THE MARKETING MIX APPLIED TO ZARA
Product: Zara provides high quality, fashionable clothing to each men, women and children.
Price: They provide their clothes against a reasonable price
Place: Zara has 5,500 stores in 82 countries. They’re the leaders in providing high quality, fashionable clothing against a relatively low price.
Promotion: They invest almost nothing in advertising.
Zara is one of the largest fashion companies and operates in 82 countries with approximately 5,500 stores. It’s the most successful and popular SBU of the Inditex group. Zara provides the Inditex group with approximately 82% of the total net income. Their headquarter is located in La Coruna, Spain. From there it almost operates all the steps of the supply chain.
As a multinational company, Zara is mainly influenced by ECONOMIC factors such as the economic recession. It suffers under the instability of the EURO as well as several countries suffering from instability. Spain, where their headquarters are located, is part of the PIGS (Portugal, Ireland, Greece and Spain) which is a collection of countries with a high debt and high unemployment rate. This is a rather bad situation, but still Zara remains very strong.

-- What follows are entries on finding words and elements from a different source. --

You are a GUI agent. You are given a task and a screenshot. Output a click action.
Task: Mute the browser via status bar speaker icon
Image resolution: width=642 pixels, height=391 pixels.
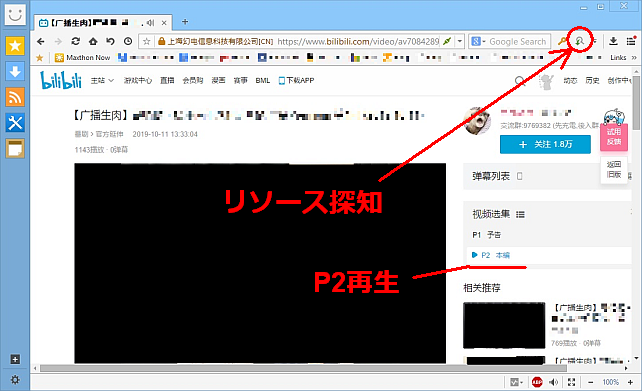(x=554, y=382)
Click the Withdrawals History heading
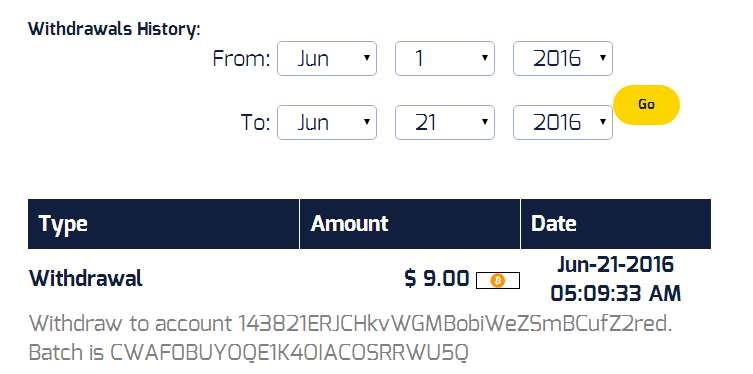Image resolution: width=753 pixels, height=374 pixels. (114, 29)
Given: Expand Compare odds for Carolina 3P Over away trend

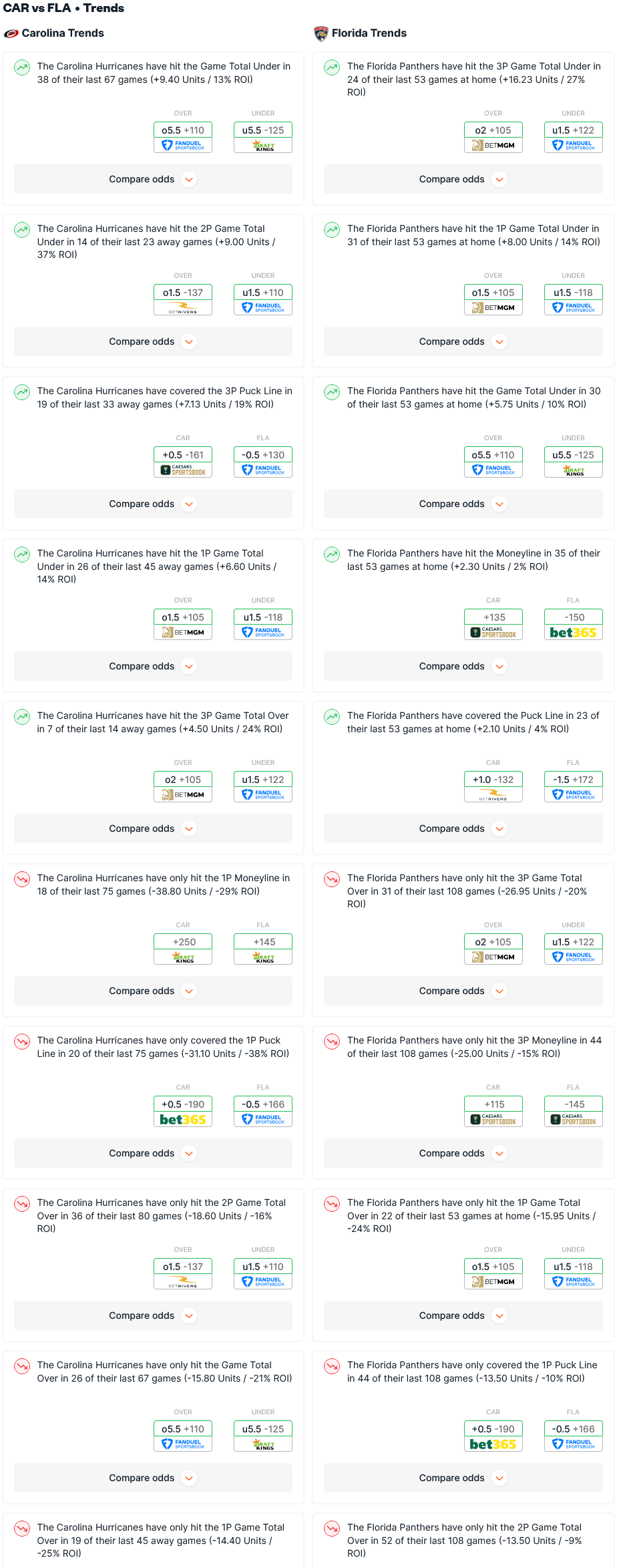Looking at the screenshot, I should (x=153, y=828).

When it comes to SOCIO-CULTURAL, Zara is very strong. They offer adapted products to each country where they distribute their product. This is often called the ‘glocalised approach’ a combination of globalisation and localisation which means that they distribute in a lot of different countries and everywhere they adapt themselves to the local customer needs.
TECHNOLOGICAL factors: Zara is becoming better and better in E-commerce, which is a crucial factor to global clothing companies. They also have a very efficient communication system between local store managers and headquarters, because of this system there’s a very fast communication so they can quickly react to new customer demands and trends.
POLITICAL factors: because Zara outsources certain activities to low-cost developing countries they are often accused of child-labour and ‘slavery’.
SWOT ANALYSIS, after analysing Zara’s internal and external factors, we can start creating a SWOT analysis.
Zara’s biggest strength is that they almost control their entire value chain. Because of this they can respond to customer demands very quickly and efficiently. They can develop and distribute new articles in only 2 weeks time while most of the companies need a lot of time for this.
Because of the strong internal value chain, Zara isn’t able to respond quickly and efficiently to external factors. Also the costs of the centralized value chain are very high.
Zara is very dependent on their use of technological infrastructure (the almost perfect communication system etc…). These days, technology is developing more and more which can lead to even more efficient systems for Zara.
Of course there are several large competitors such as H&M and Gap. Inc. One of the largest threats, but this is for most of the companies, is the current economic recession. Because of the unemployment, inflation etc… people are starting to cut in their spending in buying clothing.